Despite a century of research, no clear quantitative framework exists to model the fundamental processes responsible for the continuous formation and destruction of phase singularities (PS) in cardiac fibrillation. We hypothesized PS formation/destruction in fibrillation could be modeled as self-regenerating Poisson renewal processes, producing exponential distributions of interevent times governed by constant rate parameters defined by the prevailing properties of each system.
PS formation/destruction were studied in 5 systems: (1) human persistent atrial fibrillation (n=20), (2) tachypaced sheep atrial fibrillation (n=5), (3) rat atrial fibrillation (n=4), (5) rat ventricular fibrillation (n=11), and (5) computer-simulated fibrillation. PS time-to-event data were fitted by exponential probability distribution functions computed using maximum entropy theory, and rates of PS formation and destruction (λf/λd) determined. A systematic review was conducted to cross-validate with source data from literature.
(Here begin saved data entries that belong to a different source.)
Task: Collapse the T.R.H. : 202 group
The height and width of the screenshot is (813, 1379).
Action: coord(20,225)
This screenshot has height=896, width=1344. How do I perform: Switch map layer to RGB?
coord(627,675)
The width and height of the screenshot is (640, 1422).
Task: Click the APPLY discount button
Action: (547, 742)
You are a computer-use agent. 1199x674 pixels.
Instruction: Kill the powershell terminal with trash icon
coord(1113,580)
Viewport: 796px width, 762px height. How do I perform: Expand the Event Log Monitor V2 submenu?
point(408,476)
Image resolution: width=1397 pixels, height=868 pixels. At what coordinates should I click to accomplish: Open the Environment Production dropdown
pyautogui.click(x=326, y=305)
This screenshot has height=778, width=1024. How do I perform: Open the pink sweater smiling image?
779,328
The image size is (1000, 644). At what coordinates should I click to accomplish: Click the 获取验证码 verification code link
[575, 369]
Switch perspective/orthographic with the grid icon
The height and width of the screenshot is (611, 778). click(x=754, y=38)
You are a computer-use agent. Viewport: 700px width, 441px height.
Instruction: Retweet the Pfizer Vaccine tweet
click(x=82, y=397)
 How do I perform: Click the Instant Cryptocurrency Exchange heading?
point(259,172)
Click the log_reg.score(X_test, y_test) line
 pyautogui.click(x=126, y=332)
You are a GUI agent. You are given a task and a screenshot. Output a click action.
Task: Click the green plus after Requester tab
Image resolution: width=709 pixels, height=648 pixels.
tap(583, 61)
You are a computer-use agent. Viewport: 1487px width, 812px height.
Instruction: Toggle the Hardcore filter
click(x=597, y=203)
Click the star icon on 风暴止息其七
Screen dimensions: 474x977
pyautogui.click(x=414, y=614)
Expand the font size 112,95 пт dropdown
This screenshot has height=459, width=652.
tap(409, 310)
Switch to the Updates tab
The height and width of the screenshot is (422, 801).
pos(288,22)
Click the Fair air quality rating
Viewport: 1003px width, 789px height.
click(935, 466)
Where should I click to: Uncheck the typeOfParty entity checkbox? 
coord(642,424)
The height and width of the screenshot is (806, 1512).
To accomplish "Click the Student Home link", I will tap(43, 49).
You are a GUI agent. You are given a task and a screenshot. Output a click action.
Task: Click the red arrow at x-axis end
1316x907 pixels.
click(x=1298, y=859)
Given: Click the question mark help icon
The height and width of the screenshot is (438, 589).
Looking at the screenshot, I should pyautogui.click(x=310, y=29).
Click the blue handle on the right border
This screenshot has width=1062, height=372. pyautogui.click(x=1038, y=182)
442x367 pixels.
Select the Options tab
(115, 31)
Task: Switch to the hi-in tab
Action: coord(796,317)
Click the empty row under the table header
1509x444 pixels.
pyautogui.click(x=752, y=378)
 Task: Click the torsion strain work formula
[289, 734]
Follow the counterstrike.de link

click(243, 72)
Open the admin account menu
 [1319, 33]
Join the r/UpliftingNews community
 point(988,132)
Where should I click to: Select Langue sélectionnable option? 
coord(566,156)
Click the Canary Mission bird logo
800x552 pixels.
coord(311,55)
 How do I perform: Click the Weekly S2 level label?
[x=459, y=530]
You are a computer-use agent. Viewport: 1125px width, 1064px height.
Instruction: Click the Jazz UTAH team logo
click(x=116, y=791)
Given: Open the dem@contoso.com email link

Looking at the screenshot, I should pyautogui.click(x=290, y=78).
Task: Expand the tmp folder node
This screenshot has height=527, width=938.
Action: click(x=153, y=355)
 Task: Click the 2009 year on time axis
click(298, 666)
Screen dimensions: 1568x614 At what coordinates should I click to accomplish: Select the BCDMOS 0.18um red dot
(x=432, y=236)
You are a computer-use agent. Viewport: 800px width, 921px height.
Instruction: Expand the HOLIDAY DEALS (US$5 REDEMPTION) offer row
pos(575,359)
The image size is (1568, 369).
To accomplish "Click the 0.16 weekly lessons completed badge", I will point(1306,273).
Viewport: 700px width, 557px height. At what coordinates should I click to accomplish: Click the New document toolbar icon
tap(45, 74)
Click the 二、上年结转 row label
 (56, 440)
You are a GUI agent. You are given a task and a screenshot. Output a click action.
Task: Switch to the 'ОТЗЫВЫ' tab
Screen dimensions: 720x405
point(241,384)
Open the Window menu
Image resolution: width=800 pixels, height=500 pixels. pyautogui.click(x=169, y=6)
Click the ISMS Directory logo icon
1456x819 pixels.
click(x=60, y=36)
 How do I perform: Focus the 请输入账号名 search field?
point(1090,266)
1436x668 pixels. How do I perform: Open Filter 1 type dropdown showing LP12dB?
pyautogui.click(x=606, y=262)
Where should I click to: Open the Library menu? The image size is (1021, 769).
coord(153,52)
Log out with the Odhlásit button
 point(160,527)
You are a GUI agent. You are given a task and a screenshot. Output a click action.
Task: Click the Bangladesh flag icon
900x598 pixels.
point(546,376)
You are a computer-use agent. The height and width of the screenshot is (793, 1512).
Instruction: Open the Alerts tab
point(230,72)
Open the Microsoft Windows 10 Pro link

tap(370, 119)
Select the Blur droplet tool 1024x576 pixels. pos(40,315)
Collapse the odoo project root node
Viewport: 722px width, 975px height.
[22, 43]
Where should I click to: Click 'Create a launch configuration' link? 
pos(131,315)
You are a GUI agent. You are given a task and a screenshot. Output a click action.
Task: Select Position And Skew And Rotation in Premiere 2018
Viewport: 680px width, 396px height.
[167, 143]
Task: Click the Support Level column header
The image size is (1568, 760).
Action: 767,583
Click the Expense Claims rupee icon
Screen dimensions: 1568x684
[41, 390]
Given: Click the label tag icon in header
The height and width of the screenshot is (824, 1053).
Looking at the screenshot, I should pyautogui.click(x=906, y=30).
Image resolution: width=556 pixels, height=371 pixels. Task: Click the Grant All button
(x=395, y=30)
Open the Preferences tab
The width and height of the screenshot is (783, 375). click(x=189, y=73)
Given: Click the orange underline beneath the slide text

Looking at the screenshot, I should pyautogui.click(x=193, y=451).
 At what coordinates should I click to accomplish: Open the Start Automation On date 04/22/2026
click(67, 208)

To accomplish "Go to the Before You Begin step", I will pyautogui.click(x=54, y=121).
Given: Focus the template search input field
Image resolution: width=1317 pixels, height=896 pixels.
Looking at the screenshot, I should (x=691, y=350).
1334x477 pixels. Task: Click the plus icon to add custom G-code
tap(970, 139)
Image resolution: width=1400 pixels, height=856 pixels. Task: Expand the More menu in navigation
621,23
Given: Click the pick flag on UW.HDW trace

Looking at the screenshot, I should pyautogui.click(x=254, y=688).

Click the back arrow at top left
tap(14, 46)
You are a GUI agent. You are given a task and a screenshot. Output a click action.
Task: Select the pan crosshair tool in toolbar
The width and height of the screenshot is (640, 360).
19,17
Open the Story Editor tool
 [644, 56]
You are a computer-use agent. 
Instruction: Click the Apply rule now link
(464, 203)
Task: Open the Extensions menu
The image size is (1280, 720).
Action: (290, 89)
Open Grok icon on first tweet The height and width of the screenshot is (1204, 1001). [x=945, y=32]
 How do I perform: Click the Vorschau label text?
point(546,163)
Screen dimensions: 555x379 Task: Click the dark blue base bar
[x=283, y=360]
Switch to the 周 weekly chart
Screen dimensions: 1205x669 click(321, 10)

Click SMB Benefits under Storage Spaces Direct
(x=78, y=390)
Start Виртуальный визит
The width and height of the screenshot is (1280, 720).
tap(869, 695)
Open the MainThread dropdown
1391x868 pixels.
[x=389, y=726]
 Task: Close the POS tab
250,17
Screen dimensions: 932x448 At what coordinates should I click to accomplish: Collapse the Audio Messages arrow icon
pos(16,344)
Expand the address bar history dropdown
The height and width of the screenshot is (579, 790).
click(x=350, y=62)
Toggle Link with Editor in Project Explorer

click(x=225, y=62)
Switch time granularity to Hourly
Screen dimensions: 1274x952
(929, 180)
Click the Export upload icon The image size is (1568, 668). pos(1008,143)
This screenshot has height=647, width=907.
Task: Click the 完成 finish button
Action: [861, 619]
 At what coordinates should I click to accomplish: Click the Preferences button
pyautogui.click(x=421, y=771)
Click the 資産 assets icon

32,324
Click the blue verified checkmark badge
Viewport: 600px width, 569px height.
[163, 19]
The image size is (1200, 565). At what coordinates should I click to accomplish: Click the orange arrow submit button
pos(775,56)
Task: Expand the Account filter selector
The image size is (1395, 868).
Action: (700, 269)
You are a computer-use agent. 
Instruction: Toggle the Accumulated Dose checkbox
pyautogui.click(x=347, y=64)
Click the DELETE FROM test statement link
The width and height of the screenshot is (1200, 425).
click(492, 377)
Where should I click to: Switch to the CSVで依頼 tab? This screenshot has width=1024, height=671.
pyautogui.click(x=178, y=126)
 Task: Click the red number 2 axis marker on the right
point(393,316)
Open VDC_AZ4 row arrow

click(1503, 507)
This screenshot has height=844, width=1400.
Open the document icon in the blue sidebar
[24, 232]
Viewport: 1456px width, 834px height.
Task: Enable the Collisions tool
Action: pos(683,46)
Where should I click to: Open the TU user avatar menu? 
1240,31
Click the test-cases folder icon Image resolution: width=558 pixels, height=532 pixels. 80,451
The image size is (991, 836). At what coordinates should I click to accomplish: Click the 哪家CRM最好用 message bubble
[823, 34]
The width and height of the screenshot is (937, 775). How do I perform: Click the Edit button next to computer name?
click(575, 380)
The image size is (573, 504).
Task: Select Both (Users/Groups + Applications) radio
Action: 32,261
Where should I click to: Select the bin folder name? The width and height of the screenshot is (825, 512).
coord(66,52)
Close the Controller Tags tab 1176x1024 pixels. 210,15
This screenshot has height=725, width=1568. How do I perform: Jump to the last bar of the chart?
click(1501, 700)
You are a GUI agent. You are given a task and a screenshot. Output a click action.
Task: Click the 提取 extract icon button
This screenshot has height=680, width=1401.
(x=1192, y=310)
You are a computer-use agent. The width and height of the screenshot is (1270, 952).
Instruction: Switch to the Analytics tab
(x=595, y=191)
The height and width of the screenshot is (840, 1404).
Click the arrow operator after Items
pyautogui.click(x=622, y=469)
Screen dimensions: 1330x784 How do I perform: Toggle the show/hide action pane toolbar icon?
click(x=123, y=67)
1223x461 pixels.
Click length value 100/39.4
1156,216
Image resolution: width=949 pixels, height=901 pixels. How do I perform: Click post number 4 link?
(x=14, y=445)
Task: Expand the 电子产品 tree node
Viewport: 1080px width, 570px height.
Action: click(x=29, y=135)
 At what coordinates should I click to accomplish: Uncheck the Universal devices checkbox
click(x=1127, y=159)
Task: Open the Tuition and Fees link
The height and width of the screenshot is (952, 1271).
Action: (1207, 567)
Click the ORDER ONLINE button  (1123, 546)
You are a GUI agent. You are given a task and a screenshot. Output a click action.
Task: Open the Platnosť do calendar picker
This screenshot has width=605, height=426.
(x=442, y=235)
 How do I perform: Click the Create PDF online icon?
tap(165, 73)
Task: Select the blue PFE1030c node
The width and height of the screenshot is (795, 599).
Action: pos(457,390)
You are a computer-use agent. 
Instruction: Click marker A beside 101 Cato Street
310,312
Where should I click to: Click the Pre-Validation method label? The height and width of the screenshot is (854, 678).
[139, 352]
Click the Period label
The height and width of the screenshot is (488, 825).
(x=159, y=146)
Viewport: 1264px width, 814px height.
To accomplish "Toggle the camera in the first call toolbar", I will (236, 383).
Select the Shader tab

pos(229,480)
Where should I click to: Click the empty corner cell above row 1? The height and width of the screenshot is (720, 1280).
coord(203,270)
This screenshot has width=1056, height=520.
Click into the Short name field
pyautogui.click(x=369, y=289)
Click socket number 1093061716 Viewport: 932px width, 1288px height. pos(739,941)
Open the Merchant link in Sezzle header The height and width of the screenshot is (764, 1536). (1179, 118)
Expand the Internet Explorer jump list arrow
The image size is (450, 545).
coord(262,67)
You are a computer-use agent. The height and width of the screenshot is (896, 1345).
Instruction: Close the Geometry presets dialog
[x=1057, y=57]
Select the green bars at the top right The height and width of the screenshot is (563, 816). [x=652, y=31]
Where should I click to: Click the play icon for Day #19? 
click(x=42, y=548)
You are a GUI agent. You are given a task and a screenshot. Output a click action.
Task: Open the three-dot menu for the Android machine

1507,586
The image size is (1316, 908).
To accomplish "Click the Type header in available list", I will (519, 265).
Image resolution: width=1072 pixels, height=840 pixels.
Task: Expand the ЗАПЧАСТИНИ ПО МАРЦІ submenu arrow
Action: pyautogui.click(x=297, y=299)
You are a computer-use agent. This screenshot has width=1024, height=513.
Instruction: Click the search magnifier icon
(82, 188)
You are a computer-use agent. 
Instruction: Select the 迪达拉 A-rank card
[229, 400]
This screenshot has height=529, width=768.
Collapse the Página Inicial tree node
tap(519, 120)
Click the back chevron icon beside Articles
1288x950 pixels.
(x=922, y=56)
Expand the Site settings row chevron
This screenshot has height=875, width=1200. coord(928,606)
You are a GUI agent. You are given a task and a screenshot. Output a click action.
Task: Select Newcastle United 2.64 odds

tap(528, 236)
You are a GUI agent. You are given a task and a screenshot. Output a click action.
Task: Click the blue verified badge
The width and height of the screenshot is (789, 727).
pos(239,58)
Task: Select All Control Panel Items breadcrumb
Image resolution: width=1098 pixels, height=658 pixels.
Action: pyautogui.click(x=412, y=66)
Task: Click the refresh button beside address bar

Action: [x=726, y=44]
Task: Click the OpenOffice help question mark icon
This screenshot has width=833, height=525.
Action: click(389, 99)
In all systems, PS lifetime and interformation times were consistent with underlying Poisson renewal processes (human: λf, 4.2%/ms±1.1 [95% CI, 4.0–5.0], λd, 4.6%/ms±1.5 [95% CI, 4.3–4.9]; sheep: λf, 4.4%/ms [95% CI, 4.1–4.7], λd, 4.6%/ms±1.4 [95% CI, 4.3–4.8]; rat atrial fibrillation: λf, 33%/ms±8.8 [95% CI, 11–55], λd, 38%/ms [95% CI, 22–55]; rat ventricular fibrillation: λf, 38%/ms±24 [95% CI, 22–55], λf, 46%/ms±21 [95% CI, 31–60]; simulated fibrillation λd, 6.6–8.97%/ms [95% CI, 4.1–6.7]; R2≥0.90 in all cases). All PS distributions identified through systematic review were also consistent with an underlying Poisson renewal process.
Poisson renewal theory provides an evolutionarily preserved universal framework to quantify formation and destruction of rotational events in cardiac fibrillation.